These are the key concepts you need to understand to accurately answer the question.

Combination Formula
When dealing with problems involving selections or arrangements, the combination formula is a valuable tool. Unlike permutations which consider order,combinations only care about the selection. The formula used is:
\[ C(n, k) = \frac{n!}{k!(n-k)!} \]
where:
  • \( n \) represents the total number of items,
  • \( k \) represents the number of items being chosen at a time.
This formula calculates how many ways you can select \( k \) items from a group of \( n \) without regard to the order of selection. Utilizing the factorial operation,which multiplies all positive integers up to a specified number, you can solve these types of problems efficiently.

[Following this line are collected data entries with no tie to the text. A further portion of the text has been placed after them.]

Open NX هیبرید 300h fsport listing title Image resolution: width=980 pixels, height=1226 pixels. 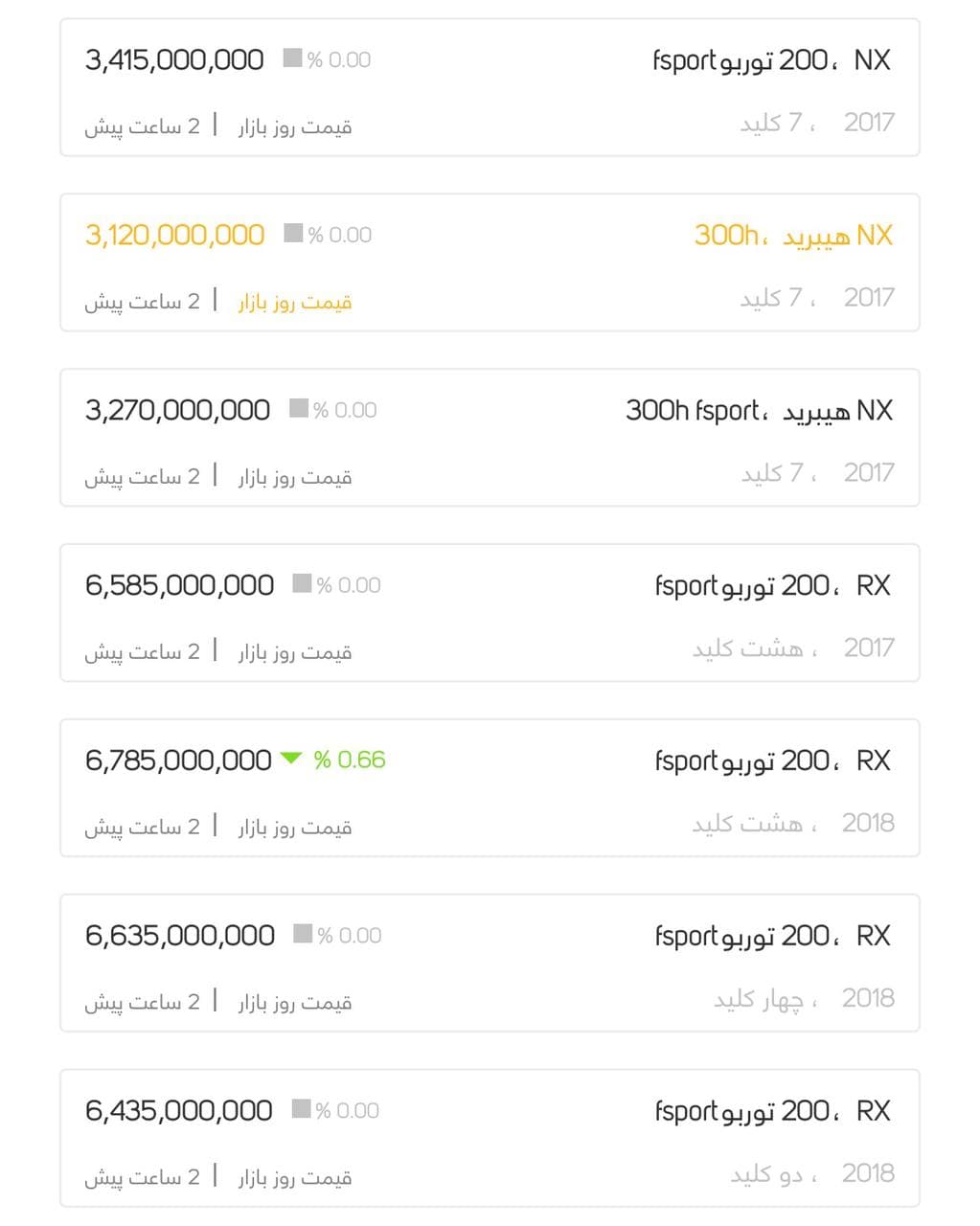tap(759, 411)
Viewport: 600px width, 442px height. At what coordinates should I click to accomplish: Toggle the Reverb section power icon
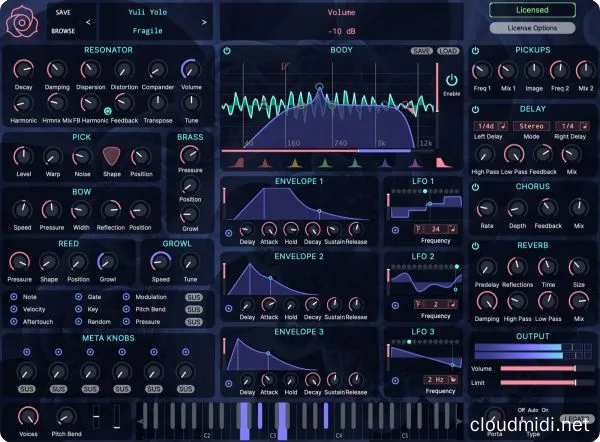coord(475,244)

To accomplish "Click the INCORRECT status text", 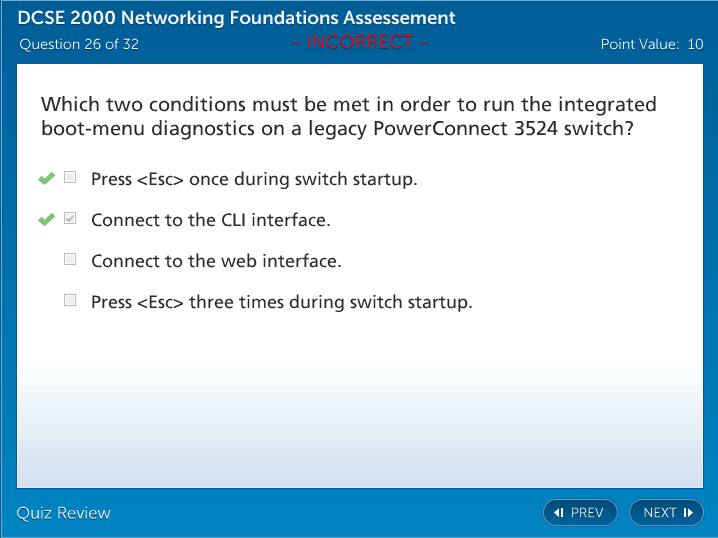I will (360, 43).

For instance, if you have 5 customers and you want to see how many ways you can choose 2 of them to buy a color TV, you'd compute it as:\[C(5, 2) = \frac{5!}{2!(5-2)!} = 10\]which gives you 10 different combinations.
Probability Calculations
Probability calculations involve determining the likelihood of different outcomes occurring. This requires understanding the fundamental concept of probability,which is the ratio of the favorable outcomes to the total possible outcomes.
In the context of binomial probability, you multiply the probability of one specific outcome by the number of ways that outcome can occur.Let's break it down further.
If we have scenario probabilities like 0.2 (buying a color TV), 0.5 (buying an ordinary TV), and 0.3 (browsing or buying nothing),we perform probability calculations by raising each probability to the power of the number of customers doing these actions, and then multiply by the combination calculated before.
For example:
  • For 2 customers buying color TVs: \[ 10 \times (0.2)^2 \times (0.8)^3 = 2.048 \]
  • For 1 customer buying an ordinary TV: \[ 3 \times (0.5)^1 \times (0.5)^2 = 0.375 \]
Combining both probabilities together to represent our desired outcomes:
\[ 2.048 \times 0.375 = 0.768 \]
Binomial Coefficient
The binomial coefficient, also known as \( C(n, k) \), is a coefficient appearing in the binomial theorem or binomial expansions.It tells us the number of ways to choose \( k \) successes (or failures) out of \( n \) trials and is integral to solving binomial probability problems.
This coefficient is computed using the same combination formula mentioned earlier, highlighting its role in both permutations and probability calculations.
In a real-world context, understanding binomial coefficients can help predict the likelihood of a combination of events—like how many customers will purchase or just browse in a store.For example, determining the number of ways to get 2 purchasing color TVs and 1 purchasing an ordinary TV from 5 customers involves these coefficients.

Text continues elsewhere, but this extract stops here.